La grille ne sert à rien si vous ne savez pas dire non. Refuser une mission sous-payée n'est pas un caprice, c'est protéger le temps que vous consacrerez à de meilleurs clients. Chaque projet bradé accepté est un projet mieux payé que vous n'aurez pas le temps de prendre. Pour renforcer votre position, continuez à muscler vos compétences : plus votre expertise est solide, moins vous négociez sur le prix. Nos autres guides pratiques et le parcours pour devenir graphiste et monter en niveau vous y aideront.

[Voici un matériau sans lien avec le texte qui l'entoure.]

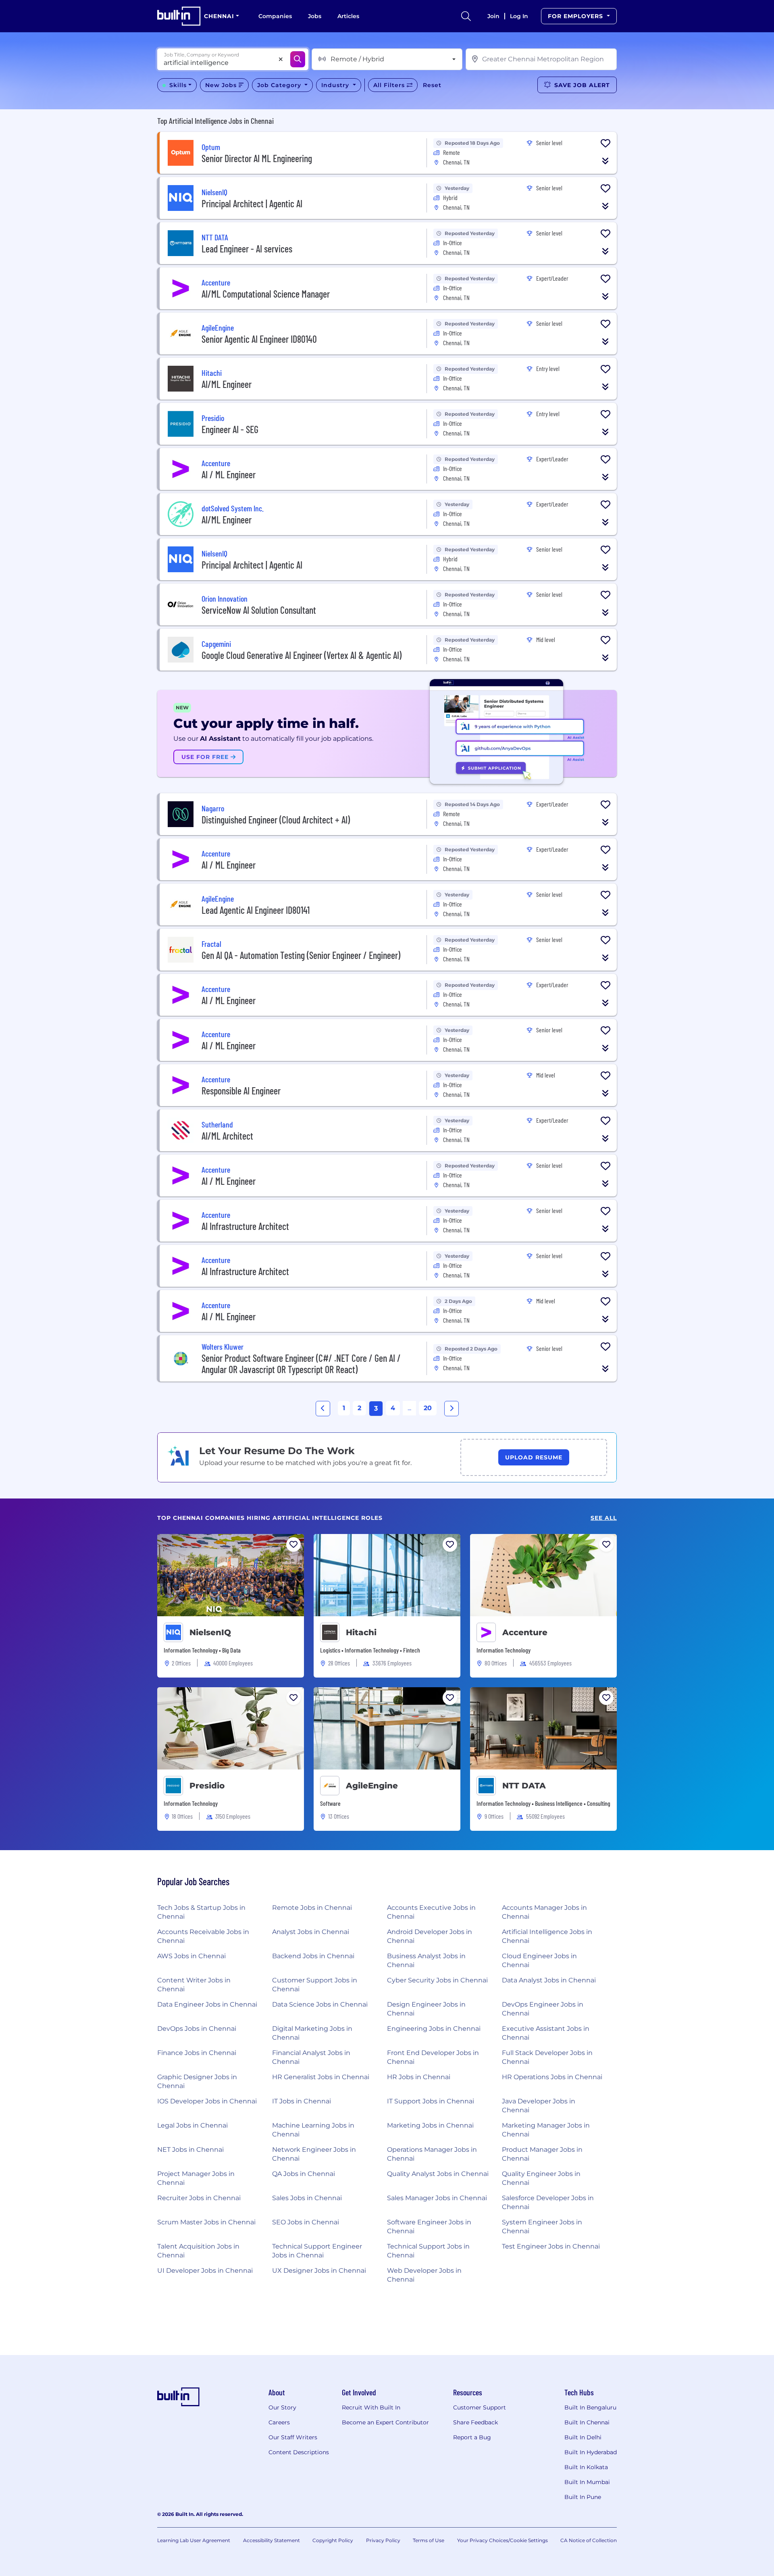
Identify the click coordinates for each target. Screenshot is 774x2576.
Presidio (207, 1785)
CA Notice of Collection (588, 2540)
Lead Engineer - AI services (247, 248)
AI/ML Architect (227, 1136)
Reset (432, 85)
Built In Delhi (582, 2437)
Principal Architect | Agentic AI (252, 203)
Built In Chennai (587, 2422)
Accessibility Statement (271, 2540)
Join (493, 16)
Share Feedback (475, 2422)
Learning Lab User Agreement (193, 2540)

Passez d'un tarif subi à un tarif choisi

Fixer ses prix n'est pas une question de chance ou de culot, c'est une compétence qui s'apprend. Connaissez votre plancher, chiffrez au projet pour rassurer, montez vers le tarif à la valeur quand vous le pouvez, et tenez votre grille sans complexe. C'est ainsi qu'on arrête de travailler beaucoup pour gagner peu. Pour aller plus loin et bâtir une activité créative vraiment rentable, formez-vous avec méthode et avancez avec des bases solides.

Questions fréquentes

Quel tarif horaire demander quand on débute comme graphiste freelance ?

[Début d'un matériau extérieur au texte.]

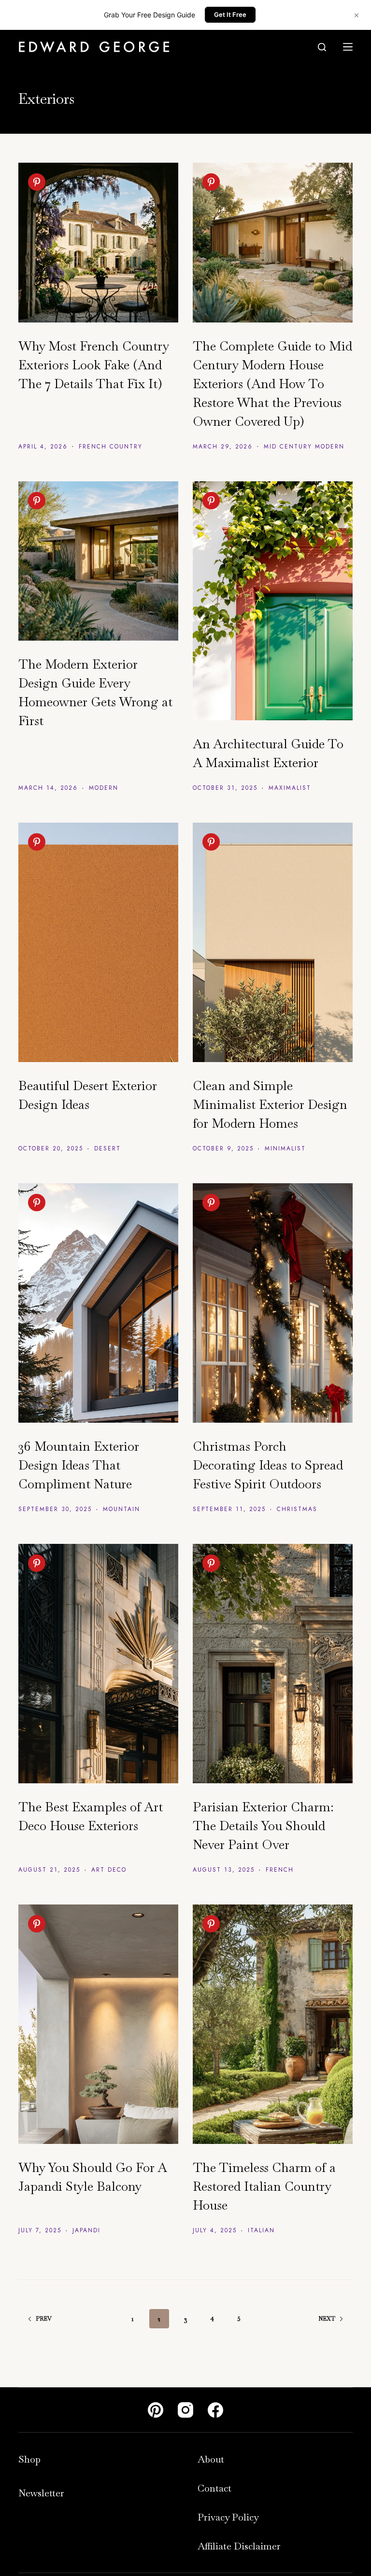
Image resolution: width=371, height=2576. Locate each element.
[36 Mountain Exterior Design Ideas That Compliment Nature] (98, 1303)
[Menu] (348, 47)
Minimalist (285, 1148)
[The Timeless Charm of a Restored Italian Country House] (273, 2024)
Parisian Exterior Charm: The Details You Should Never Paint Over (263, 1826)
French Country (111, 446)
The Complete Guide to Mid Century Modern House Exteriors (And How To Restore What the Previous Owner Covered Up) (272, 384)
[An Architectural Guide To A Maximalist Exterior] (273, 601)
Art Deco (109, 1869)
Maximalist (290, 788)
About (211, 2459)
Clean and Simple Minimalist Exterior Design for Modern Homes (270, 1105)
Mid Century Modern (304, 446)
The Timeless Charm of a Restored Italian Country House (264, 2186)
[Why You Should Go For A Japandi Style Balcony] (98, 2024)
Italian (261, 2230)
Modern (103, 788)
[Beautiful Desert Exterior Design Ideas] (98, 942)
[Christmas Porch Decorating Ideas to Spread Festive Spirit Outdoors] (273, 1303)
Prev (44, 2319)
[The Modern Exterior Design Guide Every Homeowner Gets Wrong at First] (98, 561)
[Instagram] (185, 2410)
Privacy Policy (228, 2517)
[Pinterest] (155, 2410)
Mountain (121, 1509)
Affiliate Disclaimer (239, 2546)
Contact (214, 2488)
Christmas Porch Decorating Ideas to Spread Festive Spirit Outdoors (268, 1465)
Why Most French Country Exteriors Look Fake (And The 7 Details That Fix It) (93, 365)
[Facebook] (215, 2410)
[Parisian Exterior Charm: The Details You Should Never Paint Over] (273, 1663)
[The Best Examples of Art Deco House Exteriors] (98, 1663)
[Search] (322, 47)
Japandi (86, 2230)
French (280, 1869)
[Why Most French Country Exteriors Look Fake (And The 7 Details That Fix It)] (98, 242)
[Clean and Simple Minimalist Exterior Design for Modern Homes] (273, 942)
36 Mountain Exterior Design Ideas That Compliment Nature (78, 1465)
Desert (107, 1148)
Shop (29, 2459)
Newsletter (41, 2493)
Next (326, 2319)
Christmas (297, 1509)
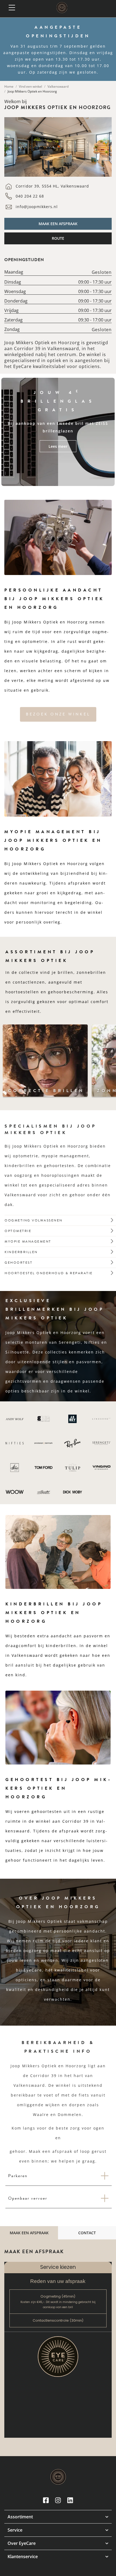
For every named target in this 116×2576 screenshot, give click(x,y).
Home (8, 86)
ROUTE (58, 238)
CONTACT (87, 2232)
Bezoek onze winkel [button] (58, 714)
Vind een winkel (30, 86)
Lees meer (58, 446)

Ne partez pas d'un chiffre au hasard : calculez votre plancher en additionnant le revenu net souhaité et vos charges, puis divisez par vos heures réellement facturables (souvent 12 à 14 jours par mois). Vous obtenez le taux minimal en dessous duquel vous perdez de l'argent, et vous vendez toujours au-dessus.

Vaut-il mieux facturer à l'heure ou au projet ?

Le forfait au projet est généralement plus intéressant : le client sait ce qu'il paie et vous n'êtes pas puni quand vous gagnez en rapidité. Gardez le taux horaire en interne pour chiffrer le forfait, ajoutez une marge de sécurité de 15 à 25 pour cent et cadrez par écrit le nombre de retouches inclus.

C'est quoi le tarif à la valeur en graphisme ?

C'est facturer selon ce que votre travail rapporte au client plutôt que selon le temps passé. Un logo pour une entreprise qui se lance ne vaut pas le même prix qu'un flyer d'association, même si le livrable se ressemble. Cette méthode est la plus rentable, mais elle s'appuie sur des références et de la confiance, donc elle vient souvent après vos premières missions.

Comment justifier ses prix face à un client qui trouve ça cher ?

Ne baissez pas le prix, expliquez la valeur : le périmètre du travail, les allers-retours inclus, le résultat visé. Un devis clair avec un acompte de 30 à 50 pour cent et un nombre de révisions défini transforme la discussion de prix en engagement professionnel et écarte les clients non sérieux.

Faut-il baisser ses tarifs pour avoir plus de clients ?

Non. Un prix trop bas inquiète autant qu'il attire, et il vous condamne à enchaîner les missions pour peu de revenu. Mieux vaut renforcer votre crédibilité avec un bon portfolio et des compétences solides, puis tenir une grille de tarifs cohérente et savoir refuser les missions bradées.